M. de Moustier à M. Benedetti, 31 mars.

« J’ai fait chiffrer de nouveau avec beaucoup de soin la dépêche d’hier au soir, que vous n’avez pas pu lire et je vous la réexpédie. »


M. Benedetti à M. de Moustier, 31 mars, cinq heures du soir.

« M. de Bismarck, ému par l’agitation que provoque en Allemagne l’affaire du Luxembourg et prévenu que le parti libéral se propose de l’interpeller dans la séance de demain, juge essentiel que l’on en retarde la conclusion. Je lui ai dit qu’au point où en sont les choses, il est plus facile au gouvernement du roi d’accepter la réunion du Luxembourg à la France qu’au gouvernement de l’empereur d’y renoncer. Il s’est plaint vivement de la communication que le roi des Pays-Bas avait adressée au roi Guillaume par le comte Perponcher ; elle ne lui permettait plus d’affirmer que la Prusse n’a pas eu l’occasion de s’opposer à la cession. Il a parlé aussi de manifestations regrettables dans le grand-duché. Je suis porté à croire que les véritables difficultés de M. de Bismarck proviennent de l’attitude du parti militaire, soutenu par les princes auprès du roi et de notre ferme résolution de ne consentir, en aucun cas, à la démolition de la forteresse. J’ai lieu de croire que la correspondance de M. de Goltz est conçue dans le sens le plus défavorable. »

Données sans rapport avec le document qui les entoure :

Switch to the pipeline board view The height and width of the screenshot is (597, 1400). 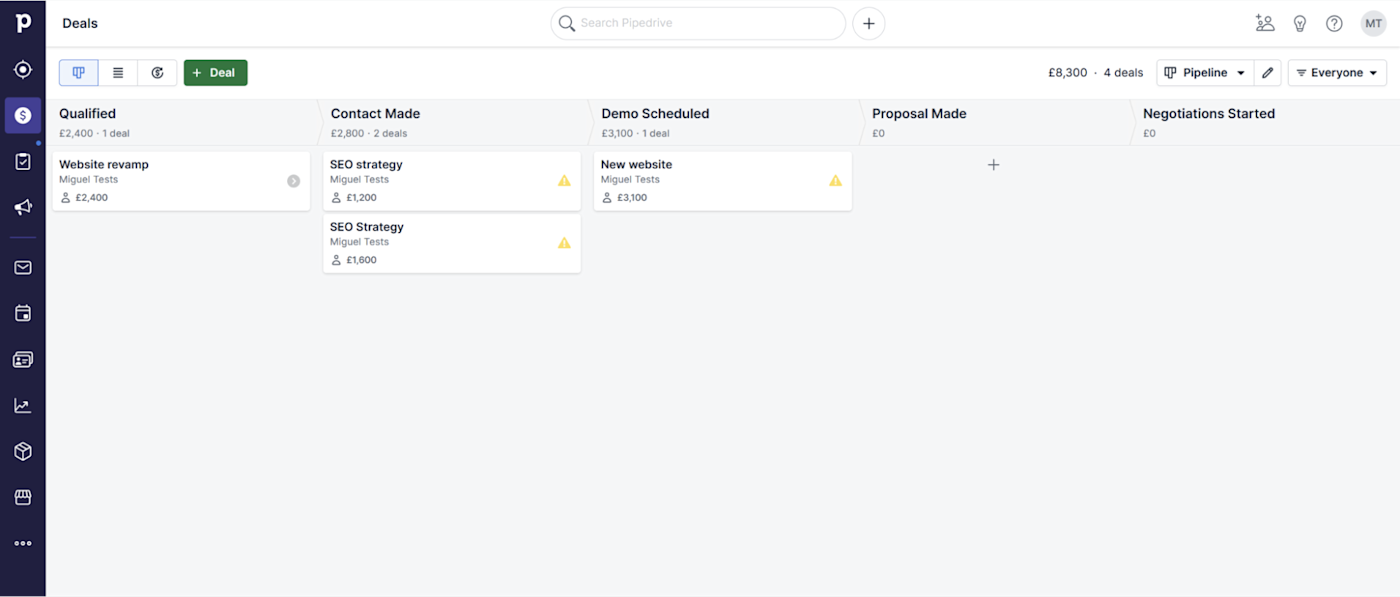[79, 73]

M. Benedetti à M. de Moustier, 31 mars, 11 heures du soir.

« Depuis hier, M. de Bismarck se sent débordé par l’agitation qui a éclaté dans la presse et dans le parlement. Des interpellations sont annoncées pour demain. Le ministre répondra que, pressenti par le gouvernement hollandais, il a dit que, s’il était mis en demeure de s’expliquer, il aurait à consulter ses confédérés et les puissances signataires du traité.

« Le prince royal s’est annoncé chez lui. »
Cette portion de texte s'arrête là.